去年からずっと大きめの絵が描きたいと思いながらも、描きたい題材やテーマが思いつかずにくすぶる状態が続いていたのが、先日のある個人的なできごとをきっかけに、ようやくはっきりとそれが見えたような気がする。
飛竜ヴィアトルを主人公にした絵は、時代の特定がない漠然とした諸行無常感を背景としているが、今描きたいと思ったのはそれよりもだいぶ私的な、自分が生きてきた短い時代の流れの中で消えていこうとしているものへの思い出だった。
今年は自分にとっての子供時代の記憶のよすがや好きなものが複数消えたり、お世話になった人々が去っていくことがすでにわかっている。そこに予期しない別れの知らせが加わったことが自覚の引き金になったらしい。
消えて二度と思い出せなくなる前に、今の感情を反映した絵を描くことで保存しておかなくては。

最近よく作業BGMとして、VaporwaveやSynthwaveと呼ばれるジャンルの音楽を聴いている。
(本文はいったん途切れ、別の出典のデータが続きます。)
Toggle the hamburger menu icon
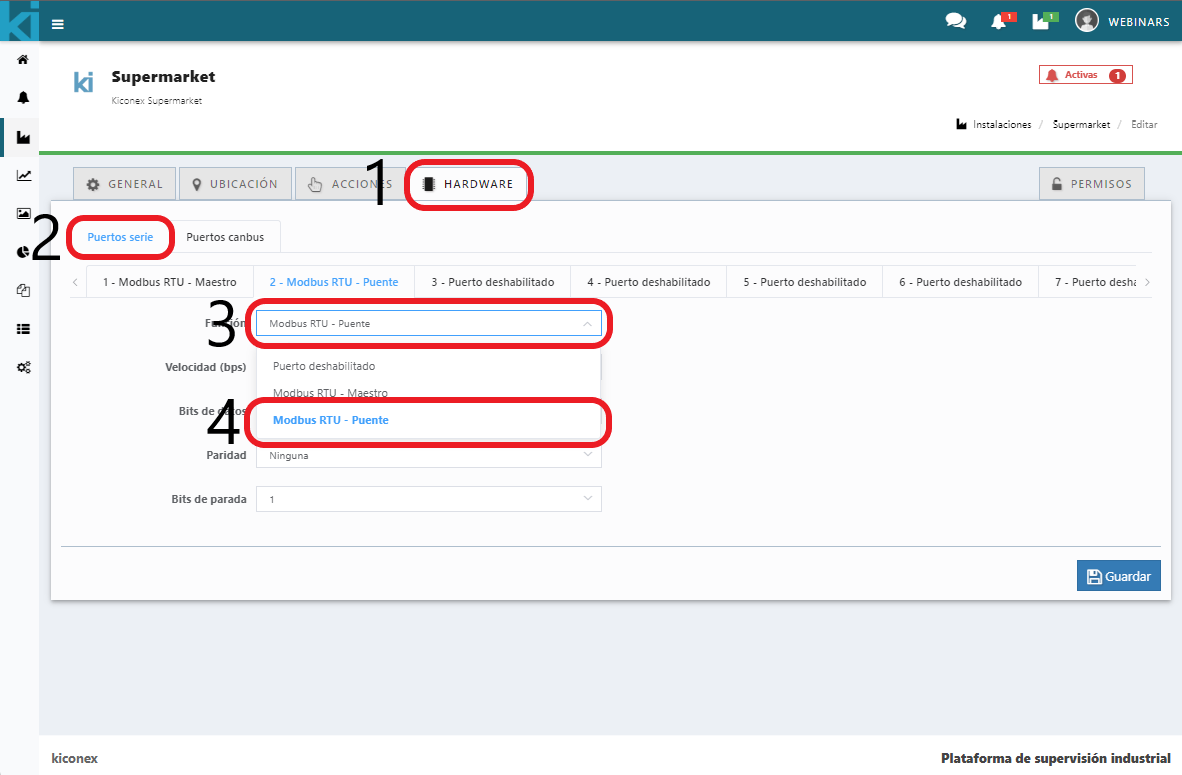This screenshot has width=1182, height=775. coord(58,24)
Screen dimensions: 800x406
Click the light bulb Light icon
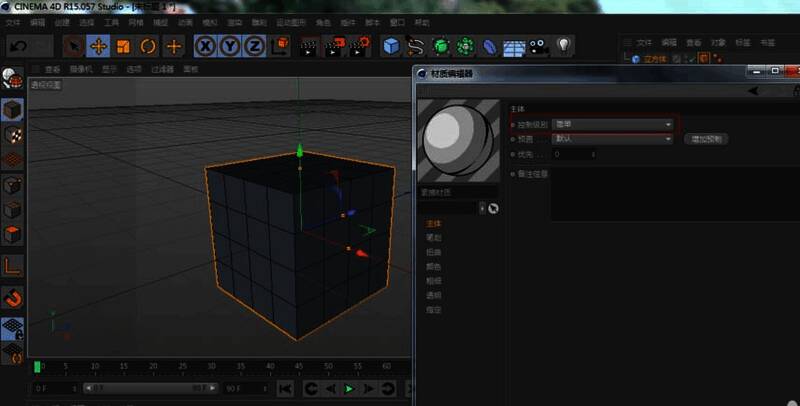tap(564, 46)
特に80年〜90年代生まれの人にとっては耳にするとなんともいえず懐かしい感覚を思い起こさせるジャンルのようで、自分もその内のひとりだったようだ。
Googleで画像イメージを表示すると、チープなローポリのCG、ネオンカラー、リゾート、楽観的な未来への希望の象徴などなど、確かにあの頃を思わせて懐かしい。テーマパークや豪華な建築が数多くあったバブル時代の勢い、インターネット黎明期の探検感。
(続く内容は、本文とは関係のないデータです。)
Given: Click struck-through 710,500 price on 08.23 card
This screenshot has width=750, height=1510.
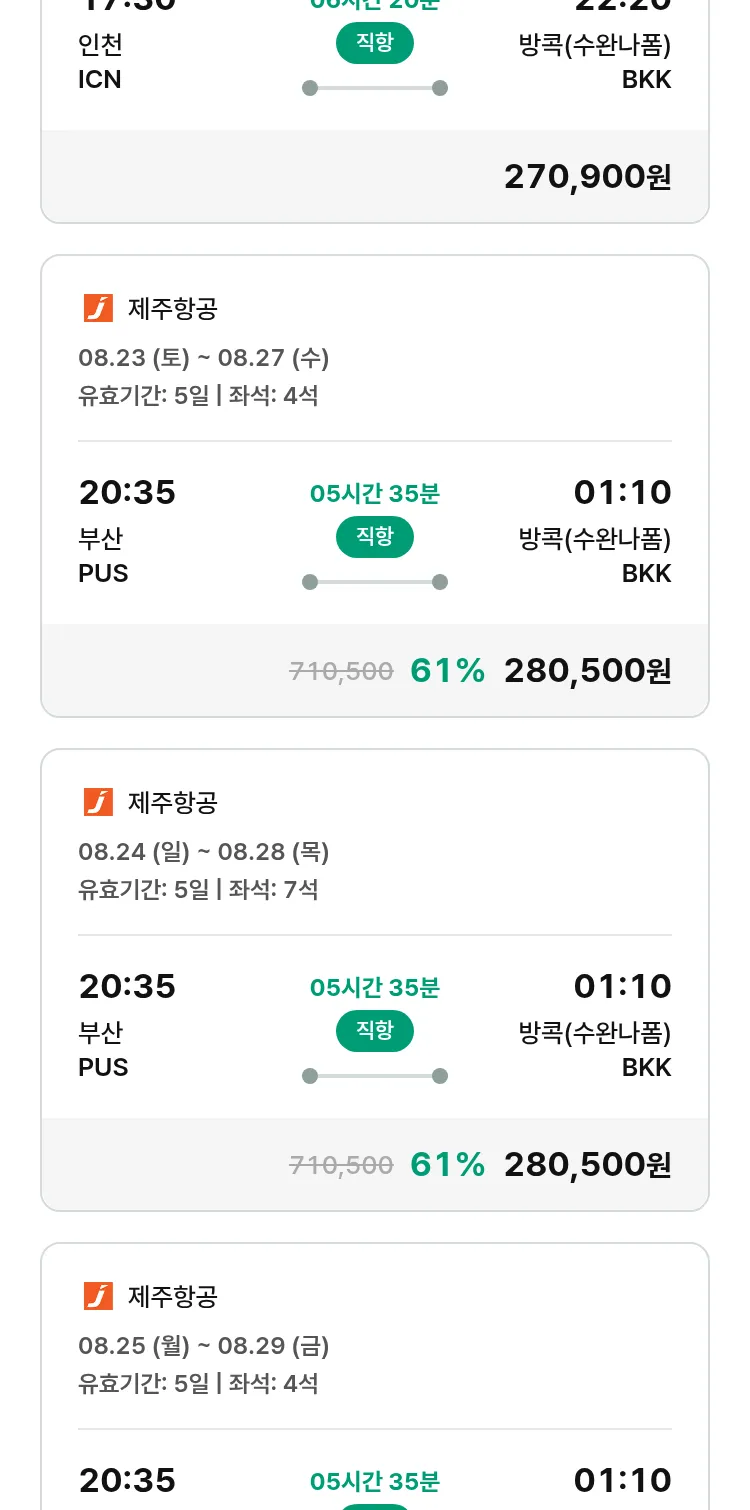Looking at the screenshot, I should pos(341,672).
そのVaporwaveのアイコンの中に含まれるヤシの木や水色の室内プールを目にしたことで、これもまた去年あたりから育っていた謎の「華やかなりしあの頃の室内プールを探して巡りたい」という欲求が、今こそ実現しなくてはならないものとして迫ってきた。
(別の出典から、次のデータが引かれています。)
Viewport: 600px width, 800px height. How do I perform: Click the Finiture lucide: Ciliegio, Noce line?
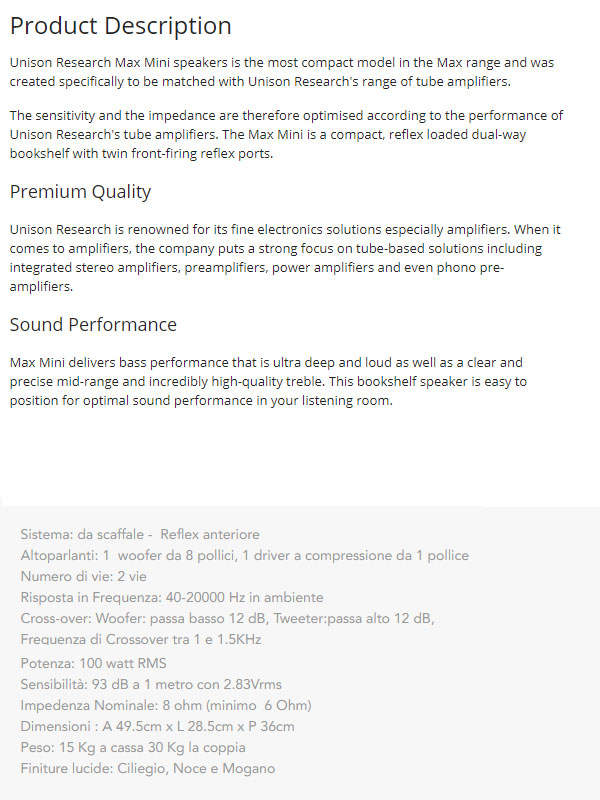(148, 768)
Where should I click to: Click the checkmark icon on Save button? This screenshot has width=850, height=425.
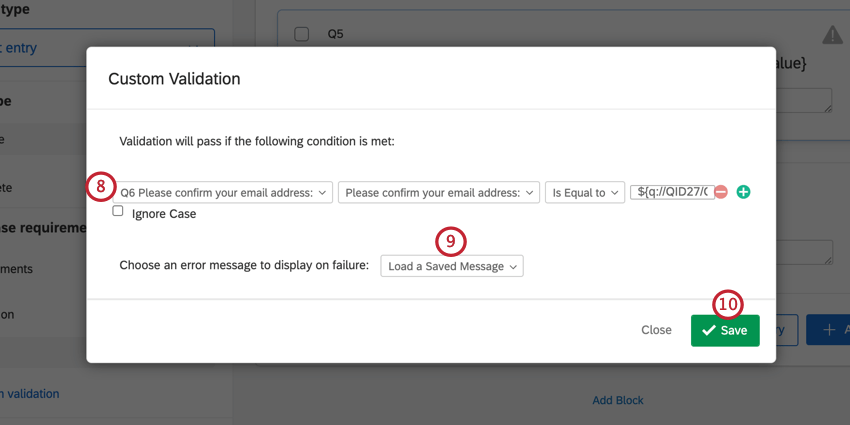[708, 331]
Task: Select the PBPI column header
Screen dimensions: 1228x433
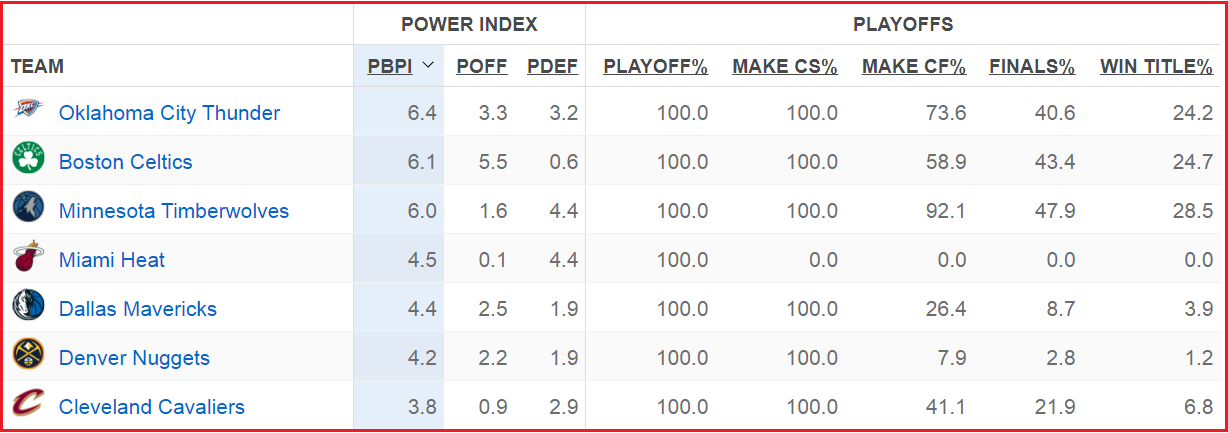Action: click(390, 67)
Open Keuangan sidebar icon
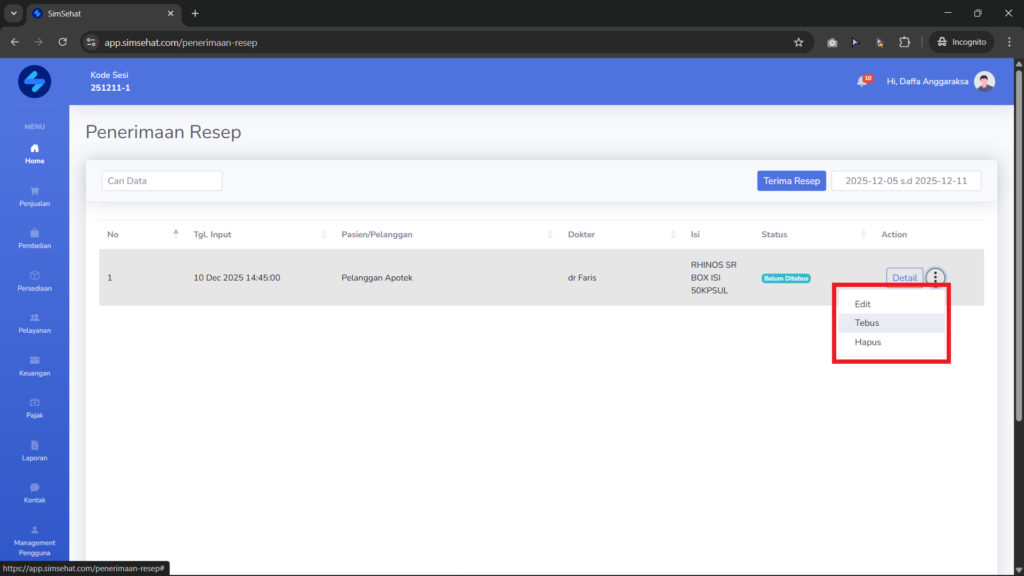This screenshot has width=1024, height=576. pyautogui.click(x=35, y=360)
子供の頃によく行っていた、大型商業複合施設だった今はなきホテルのプールを、なぜか今また見たくて仕方がない。それも当時は跡形もなくなるとは思ってもいなかったため、写真も少ししか残っていないのだ。
自分にとって大空間の室内にあるプールは、子供時代の記憶であるとともに遺跡や神殿、アトランティスを連想させるものである。懐かしいものとの別れをひかえて巡礼に行きたくなっているのかもしれない。
色々調べて、雰囲気や照明、空間の構成が似ている場所を見つけることができたので、近いうちに行ってみたいと考えている。
それが実現できたら何かが見える気がしている。根拠はないけれども。